##### Trecho #####

10. De tudo o que se escreveu até aqui, ressalte-se o fato de que a cruz tem como papel principal abrir uma porta de comunicação com Deus, e com o próximo. É comprovada a afirmação de que o pecado desvirtuou, desorientou, separou o homem de seu Criador. Na cruz, Deus está nos chamando de volta. Pela eficácia da cruz, podemos ter “ousadia... pelo sangue de Jesus, pelo caminho novo e vivo que ele nos inaugurou...” (Hb 10.19a,20a). Pela glória da cruz podemos nos achegar “com verdadeiro coração, em inteira certeza de fé; tendo o coração purificado da má consciência...” (Hb 10.22).

11. A cruz anuncia a morte, é verdade, mas como um princípio de vida. Lá, Cristo, o sacerdote perfeito, morreu como o sacrifício perfeito, para nos conceder a vida eterna, pois a cruz não conseguiu detê-lo: “...Jesus, autor e consumador da nossa fé, o qual... suportou a cruz... e está assentado à direita de Deus” (Hb 12.2). A cruz anuncia a morte do mundo, a morte da influência destruidora do pecado. Tal qual um tanque de guerra atravessando as linhas inimigas, imponente, o pecado tem trazido muita desolação e tristeza. Mas a cruz de Cristo pôs fim a essa epopéia. Enfim, a cruz de Cristo anuncia a morte do nosso “eu”, do nosso querer, sempre contrário a Deus, sempre infiel e decepcionante. Só assim, quando morremos para o pecado, é que o Redentor pode viver em nós.

12. Mas de nada adiantam cruzes ou crucifixos, se não nos deixarmos crucificar! Precisamos assumir um morrer diário com Cristo, como afirmou Paulo: “Ora, se já morremos com Cristo, cremos que também com ele viveremos, pois quanto a ter morrido, de uma vez por todas morreu para o pecado, mas quanto a viver, vive para Deus” (Rm 6.8,10). E então? É assim que temos experimentado a cruz de Cristo? Como uma experiência de vitória contra o pecado, a morte e o mal? Pois é o que Deus espera de cada cristão, que sejam “crucificados com Cristo” para a glória de Deus.

quarta-feira, 3 de fevereiro de 2010

Libertos para servir: reflexões sobre o prazer no serviço a Deus

Capítulo XVIII

DISCIPLINA
na igreja

1. Um dos temas mais difíceis para nós, irmãos, os que exercemos o pastorado, é a administração da disciplina na igreja. Isso se dá por causa de vários fatores, dentre os quais poderia facilmente enumerar alguns, para explicar a natureza da complexidade a que me refiro:

2. Comecemos, por exemplo, pela percepção do senso comum de que uma atitude disciplinar é sempre uma ação hierárquica na igreja, ou seja, que vem de cima para baixo, do pastor para o membro, de quem manda para quem obedece. Vale a pensa ressaltar que ao contrário, quem disciplina é o próprio Deus, pela instrumentalidade do corpo local, a igreja, pela orientação da Palavra e do Espírito Santo, e não o pastor da igreja.

#####

## [Instrução A]
Reescreva os registros, começando no início deles e terminando na linha que contém "pyautogui.click(x=302, y=181)", trocando "dropdown" por "drop-down" e deixando todo o resto inalterado.
O trecho e os registros vêm de fontes distintas.

##### Dados de trabalho #####

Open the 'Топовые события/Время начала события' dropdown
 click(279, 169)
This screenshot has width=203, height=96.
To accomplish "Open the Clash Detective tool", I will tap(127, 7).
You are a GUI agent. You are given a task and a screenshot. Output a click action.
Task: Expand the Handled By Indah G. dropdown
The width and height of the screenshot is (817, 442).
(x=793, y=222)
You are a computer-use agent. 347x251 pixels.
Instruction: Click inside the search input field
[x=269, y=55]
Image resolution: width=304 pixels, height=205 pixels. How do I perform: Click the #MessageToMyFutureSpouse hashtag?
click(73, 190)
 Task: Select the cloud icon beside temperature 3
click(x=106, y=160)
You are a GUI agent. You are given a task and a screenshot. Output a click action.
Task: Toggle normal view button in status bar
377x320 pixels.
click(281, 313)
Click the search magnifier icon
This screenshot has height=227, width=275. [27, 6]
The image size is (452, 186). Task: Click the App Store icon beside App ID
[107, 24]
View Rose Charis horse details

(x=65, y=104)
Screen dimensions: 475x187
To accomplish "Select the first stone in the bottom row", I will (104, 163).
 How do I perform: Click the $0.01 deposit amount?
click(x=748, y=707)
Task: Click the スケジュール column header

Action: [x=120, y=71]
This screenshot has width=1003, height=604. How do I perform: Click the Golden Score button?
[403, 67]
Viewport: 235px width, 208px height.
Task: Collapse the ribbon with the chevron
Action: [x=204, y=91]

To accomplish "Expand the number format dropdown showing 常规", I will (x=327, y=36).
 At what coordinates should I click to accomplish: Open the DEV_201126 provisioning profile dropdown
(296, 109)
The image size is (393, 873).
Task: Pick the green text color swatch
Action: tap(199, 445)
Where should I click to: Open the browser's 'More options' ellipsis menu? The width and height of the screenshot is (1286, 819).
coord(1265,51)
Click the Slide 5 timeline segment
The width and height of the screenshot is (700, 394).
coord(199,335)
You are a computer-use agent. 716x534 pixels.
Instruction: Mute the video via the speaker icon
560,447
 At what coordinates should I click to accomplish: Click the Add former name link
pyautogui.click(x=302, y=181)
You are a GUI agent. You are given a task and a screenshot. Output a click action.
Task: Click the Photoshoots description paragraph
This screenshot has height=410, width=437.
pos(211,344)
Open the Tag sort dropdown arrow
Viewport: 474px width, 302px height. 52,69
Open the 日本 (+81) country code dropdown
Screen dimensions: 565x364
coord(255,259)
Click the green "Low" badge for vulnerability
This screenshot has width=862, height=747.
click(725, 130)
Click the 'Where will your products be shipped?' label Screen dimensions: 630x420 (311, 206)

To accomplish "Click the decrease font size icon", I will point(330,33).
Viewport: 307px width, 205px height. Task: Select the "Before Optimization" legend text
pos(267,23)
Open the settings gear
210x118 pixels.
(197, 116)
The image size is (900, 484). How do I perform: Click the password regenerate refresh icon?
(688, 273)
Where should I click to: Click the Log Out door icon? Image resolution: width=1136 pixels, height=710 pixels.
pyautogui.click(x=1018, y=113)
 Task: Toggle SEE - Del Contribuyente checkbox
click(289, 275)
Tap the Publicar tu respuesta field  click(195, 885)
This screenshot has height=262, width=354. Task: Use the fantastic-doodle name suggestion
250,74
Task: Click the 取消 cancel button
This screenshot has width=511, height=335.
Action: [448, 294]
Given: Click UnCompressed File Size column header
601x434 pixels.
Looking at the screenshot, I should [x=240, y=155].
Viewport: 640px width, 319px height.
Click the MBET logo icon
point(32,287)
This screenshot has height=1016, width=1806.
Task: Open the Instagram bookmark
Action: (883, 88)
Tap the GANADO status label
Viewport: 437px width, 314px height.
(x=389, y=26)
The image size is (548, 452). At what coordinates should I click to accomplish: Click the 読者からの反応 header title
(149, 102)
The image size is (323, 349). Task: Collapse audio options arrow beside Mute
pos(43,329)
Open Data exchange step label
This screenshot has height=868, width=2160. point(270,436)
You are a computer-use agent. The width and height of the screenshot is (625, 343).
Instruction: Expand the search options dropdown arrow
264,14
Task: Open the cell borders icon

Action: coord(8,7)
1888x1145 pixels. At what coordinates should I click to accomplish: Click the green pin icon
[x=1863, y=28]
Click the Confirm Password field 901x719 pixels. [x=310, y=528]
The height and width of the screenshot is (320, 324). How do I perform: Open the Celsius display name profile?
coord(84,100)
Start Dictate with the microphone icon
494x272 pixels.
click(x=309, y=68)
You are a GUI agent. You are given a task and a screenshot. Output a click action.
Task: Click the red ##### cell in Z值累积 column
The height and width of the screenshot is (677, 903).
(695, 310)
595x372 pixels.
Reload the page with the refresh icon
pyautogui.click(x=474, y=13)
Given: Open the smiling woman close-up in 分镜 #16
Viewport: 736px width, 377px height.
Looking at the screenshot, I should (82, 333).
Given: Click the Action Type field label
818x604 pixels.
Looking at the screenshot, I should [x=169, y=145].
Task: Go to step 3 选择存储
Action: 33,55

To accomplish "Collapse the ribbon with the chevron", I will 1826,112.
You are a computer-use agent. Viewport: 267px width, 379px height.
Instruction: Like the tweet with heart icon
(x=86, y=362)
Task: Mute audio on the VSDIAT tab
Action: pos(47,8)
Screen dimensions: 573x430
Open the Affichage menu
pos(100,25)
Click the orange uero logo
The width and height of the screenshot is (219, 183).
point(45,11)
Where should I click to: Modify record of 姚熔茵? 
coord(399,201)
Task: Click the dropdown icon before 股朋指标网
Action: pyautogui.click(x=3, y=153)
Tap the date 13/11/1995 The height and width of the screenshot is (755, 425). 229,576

#####

## [Instrução B]
Retome o trecho sobre a disciplina na igreja a partir do ponto em que ele para.

## [Resposta esperada A]
Open the 'Топовые события/Время начала события' drop-down
 click(279, 169)
This screenshot has width=203, height=96.
To accomplish "Open the Clash Detective tool", I will tap(127, 7).
You are a GUI agent. You are given a task and a screenshot. Output a click action.
Task: Expand the Handled By Indah G. drop-down
The width and height of the screenshot is (817, 442).
(x=793, y=222)
You are a computer-use agent. 347x251 pixels.
Instruction: Click inside the search input field
[x=269, y=55]
Image resolution: width=304 pixels, height=205 pixels. How do I perform: Click the #MessageToMyFutureSpouse hashtag?
click(73, 190)
 Task: Select the cloud icon beside temperature 3
click(x=106, y=160)
You are a GUI agent. You are given a task and a screenshot. Output a click action.
Task: Toggle normal view button in status bar
377x320 pixels.
click(281, 313)
Click the search magnifier icon
This screenshot has height=227, width=275. [27, 6]
The image size is (452, 186). Task: Click the App Store icon beside App ID
[107, 24]
View Rose Charis horse details

(x=65, y=104)
Screen dimensions: 475x187
To accomplish "Select the first stone in the bottom row", I will (104, 163).
 How do I perform: Click the $0.01 deposit amount?
click(x=748, y=707)
Task: Click the スケジュール column header

Action: [x=120, y=71]
This screenshot has width=1003, height=604. How do I perform: Click the Golden Score button?
[403, 67]
Viewport: 235px width, 208px height.
Task: Collapse the ribbon with the chevron
Action: [x=204, y=91]

To accomplish "Expand the number format drop-down showing 常规", I will (x=327, y=36).
 At what coordinates should I click to accomplish: Open the DEV_201126 provisioning profile drop-down
(296, 109)
The image size is (393, 873).
Task: Pick the green text color swatch
Action: tap(199, 445)
Where should I click to: Open the browser's 'More options' ellipsis menu? The width and height of the screenshot is (1286, 819).
coord(1265,51)
Click the Slide 5 timeline segment
The width and height of the screenshot is (700, 394).
coord(199,335)
You are a computer-use agent. 716x534 pixels.
Instruction: Mute the video via the speaker icon
560,447
 At what coordinates should I click to accomplish: Click the Add former name link
pyautogui.click(x=302, y=181)

## [Resposta esperada B]
3. Outro fator problemático é que, como homens modernos (e mulheres também), somos indivíduos fragilizados e desestabilizados, sem o apoio das normas sociais e das referências coletivas. Vivemos de acordo com uma norma pessoal do que seja certo ou errado, seguimos nossos próprios códigos de conduta. Explico: ser membro de uma igreja pressupõe o entendimento mais ou menos uniforme sobre que atitudes são positivas, ou seja, reforçam o ensinamento bíblico e dignificam a igreja perante a opinião pública. Mas o que fazemos? Não fazemos outra coisa senão fazer o que queremos, do jeito que queremos, quando queremos, sem dar a mínima importância à imagem do grupo ao qual representamos. Sem querer, acabamos por impedir o progresso do evangelho por causa de um mau testemunho para com a congregação à qual pertencemos.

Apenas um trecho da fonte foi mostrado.